Stored records:
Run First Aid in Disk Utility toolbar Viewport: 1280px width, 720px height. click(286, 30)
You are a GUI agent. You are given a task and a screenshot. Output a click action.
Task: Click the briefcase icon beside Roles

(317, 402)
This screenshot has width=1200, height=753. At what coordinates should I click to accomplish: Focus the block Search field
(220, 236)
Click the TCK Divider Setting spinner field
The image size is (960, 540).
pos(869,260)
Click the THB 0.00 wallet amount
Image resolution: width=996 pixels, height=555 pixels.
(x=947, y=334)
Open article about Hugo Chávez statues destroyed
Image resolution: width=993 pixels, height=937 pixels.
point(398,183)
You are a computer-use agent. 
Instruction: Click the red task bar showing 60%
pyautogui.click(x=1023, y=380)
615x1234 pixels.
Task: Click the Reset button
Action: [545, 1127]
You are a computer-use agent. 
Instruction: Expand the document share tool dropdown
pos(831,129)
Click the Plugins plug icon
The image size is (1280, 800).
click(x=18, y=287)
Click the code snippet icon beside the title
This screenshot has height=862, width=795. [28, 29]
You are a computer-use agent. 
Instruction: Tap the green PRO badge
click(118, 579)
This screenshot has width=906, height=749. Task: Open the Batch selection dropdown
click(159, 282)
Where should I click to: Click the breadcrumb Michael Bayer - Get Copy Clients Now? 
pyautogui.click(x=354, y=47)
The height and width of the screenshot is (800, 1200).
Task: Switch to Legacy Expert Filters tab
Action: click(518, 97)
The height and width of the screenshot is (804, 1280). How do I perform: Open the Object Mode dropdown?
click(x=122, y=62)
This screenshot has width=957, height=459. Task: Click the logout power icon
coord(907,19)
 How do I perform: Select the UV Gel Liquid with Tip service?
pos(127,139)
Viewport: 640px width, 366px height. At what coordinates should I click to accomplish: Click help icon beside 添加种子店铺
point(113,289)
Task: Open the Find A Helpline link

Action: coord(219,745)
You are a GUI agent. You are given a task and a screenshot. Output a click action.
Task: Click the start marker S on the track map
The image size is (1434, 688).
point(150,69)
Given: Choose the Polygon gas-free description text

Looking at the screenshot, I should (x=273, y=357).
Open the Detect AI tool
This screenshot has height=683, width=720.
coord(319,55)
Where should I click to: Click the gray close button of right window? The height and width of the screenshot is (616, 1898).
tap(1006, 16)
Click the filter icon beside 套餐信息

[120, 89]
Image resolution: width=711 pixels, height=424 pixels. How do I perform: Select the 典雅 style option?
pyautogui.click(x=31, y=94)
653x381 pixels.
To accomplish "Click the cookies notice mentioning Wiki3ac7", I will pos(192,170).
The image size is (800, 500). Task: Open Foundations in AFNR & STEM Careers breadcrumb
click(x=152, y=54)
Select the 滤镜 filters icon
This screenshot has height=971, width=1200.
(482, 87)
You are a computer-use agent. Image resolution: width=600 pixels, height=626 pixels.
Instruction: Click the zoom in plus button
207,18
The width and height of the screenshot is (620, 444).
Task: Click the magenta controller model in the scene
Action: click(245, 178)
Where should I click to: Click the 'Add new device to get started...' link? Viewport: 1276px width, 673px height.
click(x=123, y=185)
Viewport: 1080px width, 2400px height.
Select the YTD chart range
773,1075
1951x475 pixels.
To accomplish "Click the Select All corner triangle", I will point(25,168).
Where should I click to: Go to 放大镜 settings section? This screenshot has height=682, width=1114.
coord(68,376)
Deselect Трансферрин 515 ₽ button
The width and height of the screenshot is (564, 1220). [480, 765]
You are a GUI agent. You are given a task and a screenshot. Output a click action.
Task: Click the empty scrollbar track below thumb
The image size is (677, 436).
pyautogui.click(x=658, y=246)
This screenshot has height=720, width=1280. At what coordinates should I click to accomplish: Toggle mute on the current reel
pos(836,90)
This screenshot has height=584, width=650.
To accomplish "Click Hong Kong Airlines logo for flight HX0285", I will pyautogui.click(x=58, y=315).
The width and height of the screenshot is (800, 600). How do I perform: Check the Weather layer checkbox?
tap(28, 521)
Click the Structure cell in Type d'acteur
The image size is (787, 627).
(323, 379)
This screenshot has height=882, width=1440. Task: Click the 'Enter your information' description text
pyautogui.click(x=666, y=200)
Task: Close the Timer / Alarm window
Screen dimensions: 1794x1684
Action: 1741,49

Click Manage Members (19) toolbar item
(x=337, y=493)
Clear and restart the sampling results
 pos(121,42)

Task objective — For every line above that holds the word "track", report the whole line.

Solution below —
Task: Click the start marker S on the track map
Task: Click the empty scrollbar track below thumb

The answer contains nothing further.